Born in August 1981, Yang has been involved in building all three of the country's record-setting manned submersibles, namely Jiaolong, Shenhai Yongshi and Fendouzhe. He was recently awarded the National May 1 Labor Medal, the top honor awarded to the most outstanding workers.
On Nov 10, 2020, Fendouzhe set a national record by diving to a depth of 10,909 meters in Challenger Deep, an 11,000-meter chasm located at the bottom of the Mariana Trench in the western Pacific Ocean.
President Xi Jinping sent a congratulatory letter to the team after they successfully completed sea trials for Fendouzhe.

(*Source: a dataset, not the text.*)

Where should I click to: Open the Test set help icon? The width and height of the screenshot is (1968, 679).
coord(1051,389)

Xi said Fendouzhe's success demonstrated that China is capable of conducting scientific exploration and research in the deepest parts of the ocean, and is a reflection of the country's prowess in cutting-edge maritime technology.

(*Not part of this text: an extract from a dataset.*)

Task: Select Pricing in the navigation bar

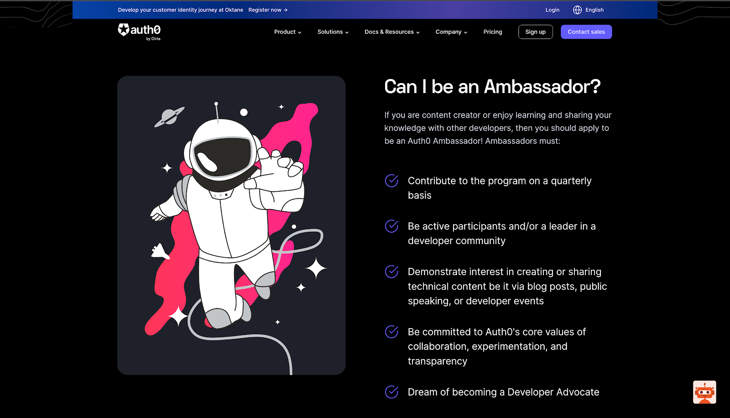Action: point(493,32)
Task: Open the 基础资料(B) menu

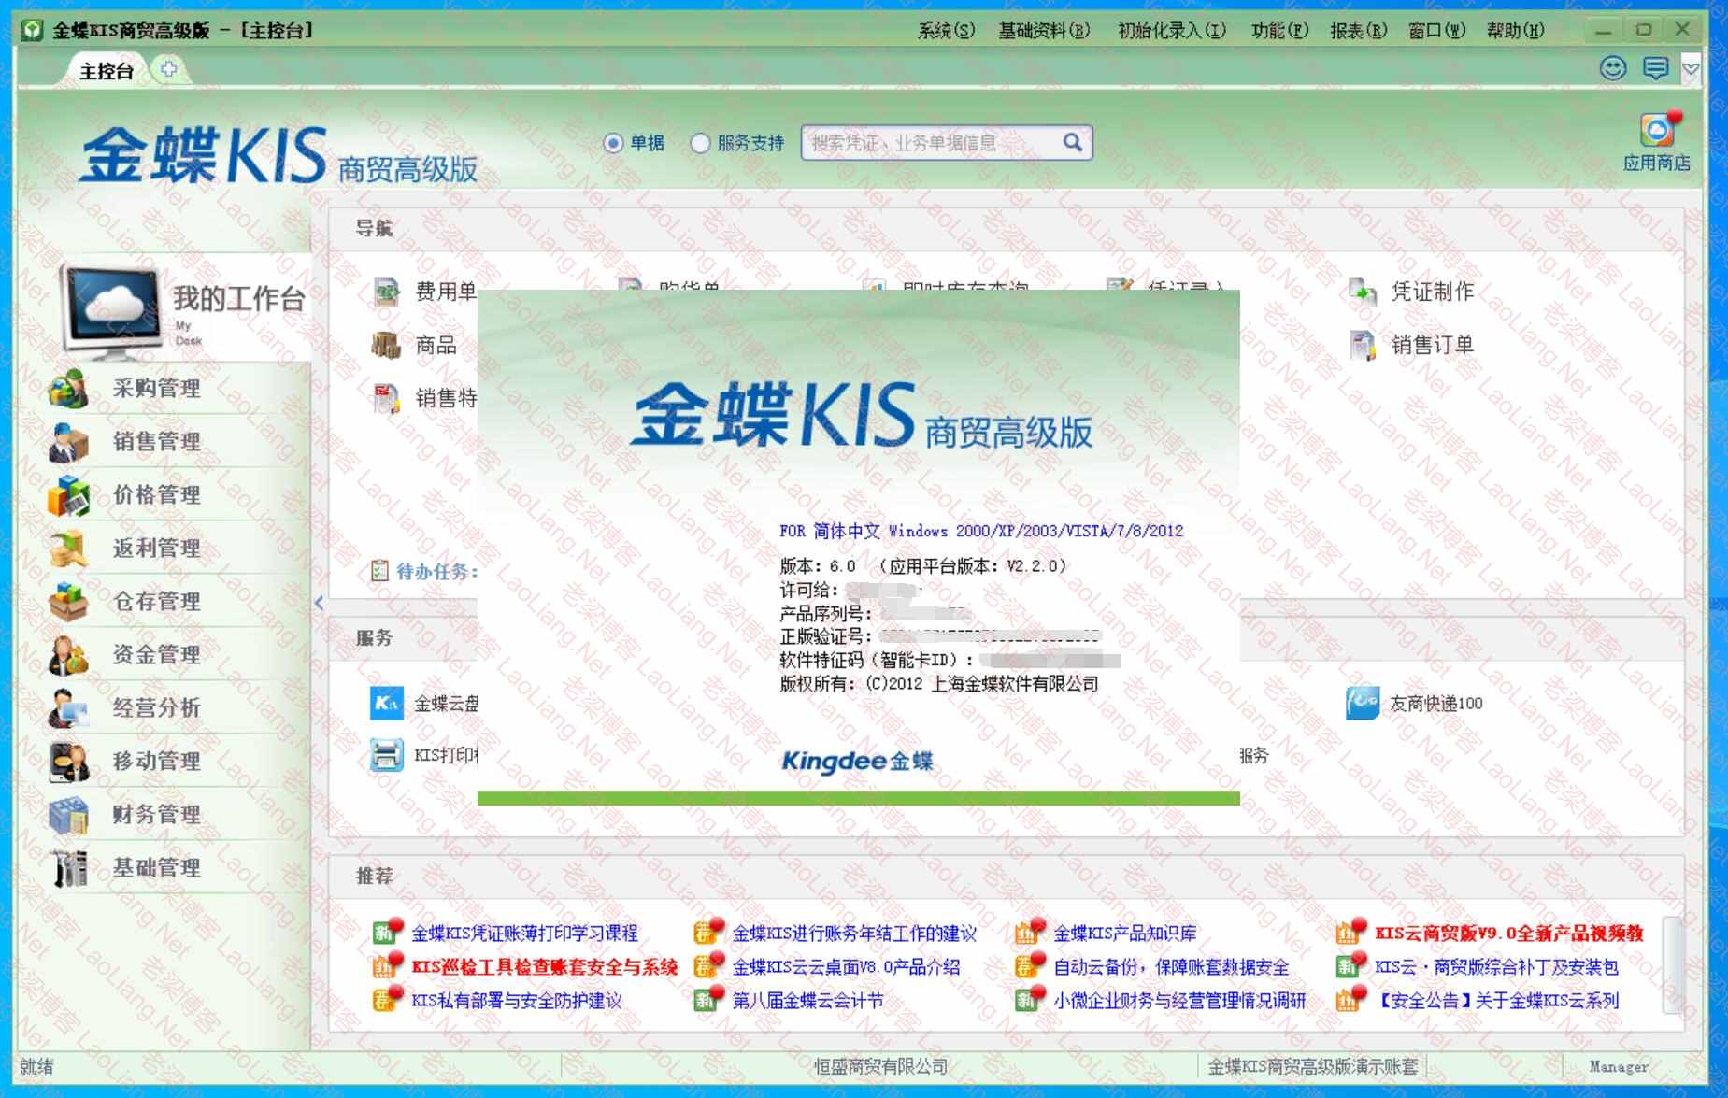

He called for scientists and engineers working on deep-sea equipment to continue to contribute to China's rise as a strong maritime nation, as well as to humanity's understanding of the oceans.
Yang was one of the commanders overseeing the trials. "The success was the result of a fighting spirit and of perseverance in overcoming difficulties," he said. "We are very proud to be at the global forefront in terms of manned submersible technology capable of diving to the 10,000-meter mark," he said.
The spirit of innovation and exploration helped propel Yang from an assistant engineer to one of China's leading mechatronics experts on manned submersibles in less than two decades.
He joined the Jiaolong research team in 2005. Growing up inland, Yang said he felt nervous when he first saw the ocean, and also about making it his career, but he did not let this faze him. Over the years, Yang and his team overcame many technical challenges, ranging from deep-sea lithium batteries to propulsion technology. Their efforts enabled China to master most of the core technologies used in its manned deep-sea submersibles.
Now, Yang said the team is aiming to create a new manned submersible using resin glass that will offer a 360-degree field of view under the sea, unlike traditional submersibles that only have a small viewing window.
"The ocean's depths may be limited, but our desire to explore them is limitless," he said.